Er ist gleichzeitig ein Akronym und soll im Bereich 'non hierarchical' zu Zusammenarbeit und Teamwork über die verschiedenen Gruppen hinweg ermutigen", sagt Ellen Padilla. In der Praxis bedeutet das: Aufgaben - und damit auch Verantwortung und Verpflichtungen - werden im Sinne des Kunden gleichberechtigt und auf mehrere Schultern verteilt.

Sowohl strategisch als auch operativ arbeiten

Der Berufs- oder Quereinsteiger übernimmt genauso Kundenberatung und Produktvertrieb wie die erfahrenen KollegInnen oder die Teamleitung selbst. Die Gefahr, dass Überstunden und ständige Erreichbarkeit bei nur einer Person, nämlich der Führungskraft, anfallen, verringert sich dadurch.

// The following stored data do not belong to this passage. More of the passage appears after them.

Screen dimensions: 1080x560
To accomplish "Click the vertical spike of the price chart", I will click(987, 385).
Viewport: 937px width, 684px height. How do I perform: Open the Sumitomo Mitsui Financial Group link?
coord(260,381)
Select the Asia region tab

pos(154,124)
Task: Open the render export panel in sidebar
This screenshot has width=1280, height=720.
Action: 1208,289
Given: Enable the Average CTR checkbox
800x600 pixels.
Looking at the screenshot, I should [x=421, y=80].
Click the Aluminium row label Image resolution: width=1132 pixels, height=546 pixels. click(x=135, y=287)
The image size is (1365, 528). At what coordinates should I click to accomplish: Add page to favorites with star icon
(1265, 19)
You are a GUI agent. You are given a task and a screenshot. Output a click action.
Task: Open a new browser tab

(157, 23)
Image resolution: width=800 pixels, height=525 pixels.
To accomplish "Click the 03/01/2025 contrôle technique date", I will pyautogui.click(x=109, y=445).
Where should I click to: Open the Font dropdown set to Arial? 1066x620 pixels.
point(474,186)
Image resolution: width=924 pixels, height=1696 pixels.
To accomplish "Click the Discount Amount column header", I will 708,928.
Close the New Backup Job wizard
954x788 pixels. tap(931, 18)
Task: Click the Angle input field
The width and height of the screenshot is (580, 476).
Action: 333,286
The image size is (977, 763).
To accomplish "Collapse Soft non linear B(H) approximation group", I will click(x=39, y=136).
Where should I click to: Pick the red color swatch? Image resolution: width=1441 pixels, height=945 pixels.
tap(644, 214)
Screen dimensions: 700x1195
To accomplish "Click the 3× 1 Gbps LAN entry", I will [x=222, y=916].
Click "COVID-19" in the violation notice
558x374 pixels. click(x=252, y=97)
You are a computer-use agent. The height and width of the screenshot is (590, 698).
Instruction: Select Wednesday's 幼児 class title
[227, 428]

Menschen, die Führungspositionen kritisch gegenüberstehen, bekommen durch die veränderten Rollen zudem neue Anreize: Sie können nicht nur strategisch, sondern auch operativ-inhaltlich arbeiten, gleichzeitig fungieren sie als Vorbild und Mentor.

- Dezentrale Führung bedeutet, dass Führungskraft und Mitarbeitende gemeinsam von verschiedenen Orten aus - etwa aus dem Home-Office - an Projekten arbeiten. Dies ermöglicht, Teams zeitlich und räumlich flexibel zu leiten. "Viele wünschen sich, ihre Arbeit um private Verpflichtungen herum zu legen, ohne beruflich Abstriche machen zu müssen", weiß Ellen Padilla. "Dieses Prinzip erfordert allerdings ein bestimmtes Mindset von Mitarbeitenden, im Stile eines Entrepreneurs."